### Exercise input ###
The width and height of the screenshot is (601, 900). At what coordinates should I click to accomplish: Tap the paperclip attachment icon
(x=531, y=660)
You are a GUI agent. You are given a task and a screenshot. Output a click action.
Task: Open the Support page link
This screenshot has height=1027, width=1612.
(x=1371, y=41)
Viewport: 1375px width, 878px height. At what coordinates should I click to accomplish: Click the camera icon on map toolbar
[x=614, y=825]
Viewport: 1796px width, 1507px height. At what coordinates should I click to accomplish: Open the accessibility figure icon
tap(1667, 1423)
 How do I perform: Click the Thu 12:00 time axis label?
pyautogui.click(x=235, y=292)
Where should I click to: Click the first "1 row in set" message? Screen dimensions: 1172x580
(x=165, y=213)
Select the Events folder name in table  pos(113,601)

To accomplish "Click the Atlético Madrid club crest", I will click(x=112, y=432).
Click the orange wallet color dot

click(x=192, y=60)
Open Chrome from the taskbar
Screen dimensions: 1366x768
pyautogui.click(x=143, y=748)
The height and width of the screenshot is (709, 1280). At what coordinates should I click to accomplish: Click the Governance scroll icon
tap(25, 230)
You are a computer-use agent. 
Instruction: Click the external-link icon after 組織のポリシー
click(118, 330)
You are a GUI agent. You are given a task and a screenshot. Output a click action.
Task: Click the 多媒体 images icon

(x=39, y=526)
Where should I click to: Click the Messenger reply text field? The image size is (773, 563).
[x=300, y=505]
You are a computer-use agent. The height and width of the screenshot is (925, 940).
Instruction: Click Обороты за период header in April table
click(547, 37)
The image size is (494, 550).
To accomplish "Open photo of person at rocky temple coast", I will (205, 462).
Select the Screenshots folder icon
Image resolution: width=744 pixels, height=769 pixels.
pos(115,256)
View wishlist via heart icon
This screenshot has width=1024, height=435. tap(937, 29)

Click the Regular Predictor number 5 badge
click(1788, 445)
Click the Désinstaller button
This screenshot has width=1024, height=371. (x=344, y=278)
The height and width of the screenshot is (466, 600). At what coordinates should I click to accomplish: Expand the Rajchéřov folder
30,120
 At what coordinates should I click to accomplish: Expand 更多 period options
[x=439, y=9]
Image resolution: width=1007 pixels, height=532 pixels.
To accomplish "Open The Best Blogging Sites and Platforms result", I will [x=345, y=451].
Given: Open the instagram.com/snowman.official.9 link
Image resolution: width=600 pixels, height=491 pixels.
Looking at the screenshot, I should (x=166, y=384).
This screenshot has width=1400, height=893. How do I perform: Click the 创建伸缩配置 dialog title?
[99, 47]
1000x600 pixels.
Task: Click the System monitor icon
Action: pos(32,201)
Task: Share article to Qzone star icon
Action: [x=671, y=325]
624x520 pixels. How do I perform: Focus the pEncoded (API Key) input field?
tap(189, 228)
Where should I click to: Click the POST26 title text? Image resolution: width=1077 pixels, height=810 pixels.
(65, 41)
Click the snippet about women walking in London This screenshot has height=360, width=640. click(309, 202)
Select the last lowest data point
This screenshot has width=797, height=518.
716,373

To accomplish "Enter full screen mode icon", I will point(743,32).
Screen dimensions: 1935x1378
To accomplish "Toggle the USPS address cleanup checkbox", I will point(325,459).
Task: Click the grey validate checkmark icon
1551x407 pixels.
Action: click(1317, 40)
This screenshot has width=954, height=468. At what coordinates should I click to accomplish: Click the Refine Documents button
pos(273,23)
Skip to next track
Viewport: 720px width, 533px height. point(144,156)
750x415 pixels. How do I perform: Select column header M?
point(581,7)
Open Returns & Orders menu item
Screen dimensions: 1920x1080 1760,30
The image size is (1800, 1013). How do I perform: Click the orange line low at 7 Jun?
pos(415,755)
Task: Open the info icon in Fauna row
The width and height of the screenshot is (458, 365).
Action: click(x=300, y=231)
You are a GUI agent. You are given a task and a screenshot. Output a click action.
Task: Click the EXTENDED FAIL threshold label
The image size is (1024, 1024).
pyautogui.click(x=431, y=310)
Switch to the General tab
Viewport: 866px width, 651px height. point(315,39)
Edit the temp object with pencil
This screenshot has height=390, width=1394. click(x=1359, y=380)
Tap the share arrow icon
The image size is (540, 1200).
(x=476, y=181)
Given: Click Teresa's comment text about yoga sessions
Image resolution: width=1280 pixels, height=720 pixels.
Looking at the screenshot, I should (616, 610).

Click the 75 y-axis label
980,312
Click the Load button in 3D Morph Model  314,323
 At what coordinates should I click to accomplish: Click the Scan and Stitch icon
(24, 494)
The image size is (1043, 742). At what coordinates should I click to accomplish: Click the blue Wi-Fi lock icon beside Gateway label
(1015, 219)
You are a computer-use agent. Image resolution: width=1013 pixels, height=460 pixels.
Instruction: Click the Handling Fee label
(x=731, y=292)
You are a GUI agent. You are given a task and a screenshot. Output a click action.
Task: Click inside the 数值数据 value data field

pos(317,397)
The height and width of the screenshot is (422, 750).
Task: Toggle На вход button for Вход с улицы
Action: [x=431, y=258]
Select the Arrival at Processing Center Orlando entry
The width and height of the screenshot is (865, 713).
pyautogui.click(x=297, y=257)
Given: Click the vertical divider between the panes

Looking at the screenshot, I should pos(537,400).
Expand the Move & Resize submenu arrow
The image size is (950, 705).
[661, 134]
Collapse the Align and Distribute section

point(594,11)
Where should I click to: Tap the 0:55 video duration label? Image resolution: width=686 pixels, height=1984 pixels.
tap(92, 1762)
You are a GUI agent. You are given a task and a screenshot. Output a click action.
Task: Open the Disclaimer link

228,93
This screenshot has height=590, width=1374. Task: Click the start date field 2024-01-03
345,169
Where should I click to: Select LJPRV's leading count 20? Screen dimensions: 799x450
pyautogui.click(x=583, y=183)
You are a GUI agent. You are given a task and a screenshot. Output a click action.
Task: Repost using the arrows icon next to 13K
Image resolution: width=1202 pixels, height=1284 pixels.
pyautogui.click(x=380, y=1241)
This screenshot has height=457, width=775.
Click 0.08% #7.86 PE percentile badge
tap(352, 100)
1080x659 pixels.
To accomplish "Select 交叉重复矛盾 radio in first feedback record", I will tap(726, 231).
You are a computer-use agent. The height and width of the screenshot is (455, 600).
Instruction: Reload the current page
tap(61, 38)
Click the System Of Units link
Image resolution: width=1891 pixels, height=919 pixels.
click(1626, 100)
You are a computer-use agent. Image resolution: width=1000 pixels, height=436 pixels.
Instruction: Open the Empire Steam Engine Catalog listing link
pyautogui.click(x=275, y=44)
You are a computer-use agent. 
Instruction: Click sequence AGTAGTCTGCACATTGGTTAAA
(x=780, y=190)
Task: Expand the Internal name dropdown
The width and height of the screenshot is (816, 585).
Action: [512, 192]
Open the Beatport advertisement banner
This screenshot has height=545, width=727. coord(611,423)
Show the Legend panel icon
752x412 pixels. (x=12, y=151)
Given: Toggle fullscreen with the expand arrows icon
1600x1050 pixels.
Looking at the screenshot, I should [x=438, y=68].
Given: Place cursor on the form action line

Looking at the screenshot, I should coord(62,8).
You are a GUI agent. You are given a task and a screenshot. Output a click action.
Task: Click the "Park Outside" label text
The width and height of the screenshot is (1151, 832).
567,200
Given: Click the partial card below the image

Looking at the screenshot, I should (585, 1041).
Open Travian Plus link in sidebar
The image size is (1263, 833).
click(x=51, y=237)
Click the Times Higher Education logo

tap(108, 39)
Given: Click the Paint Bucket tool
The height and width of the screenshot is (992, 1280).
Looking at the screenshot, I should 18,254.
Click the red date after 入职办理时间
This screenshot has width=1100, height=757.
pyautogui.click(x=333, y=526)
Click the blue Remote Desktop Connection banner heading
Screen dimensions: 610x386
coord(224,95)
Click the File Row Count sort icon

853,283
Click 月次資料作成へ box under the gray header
###
What to work on> Copy out the lines above word for word, stopping after the line containing "Task: Open the Support page link".

Response for this exercise>
The width and height of the screenshot is (601, 900). At what coordinates should I click to accomplish: Tap the paperclip attachment icon
(x=531, y=660)
You are a GUI agent. You are given a task and a screenshot. Output a click action.
Task: Open the Support page link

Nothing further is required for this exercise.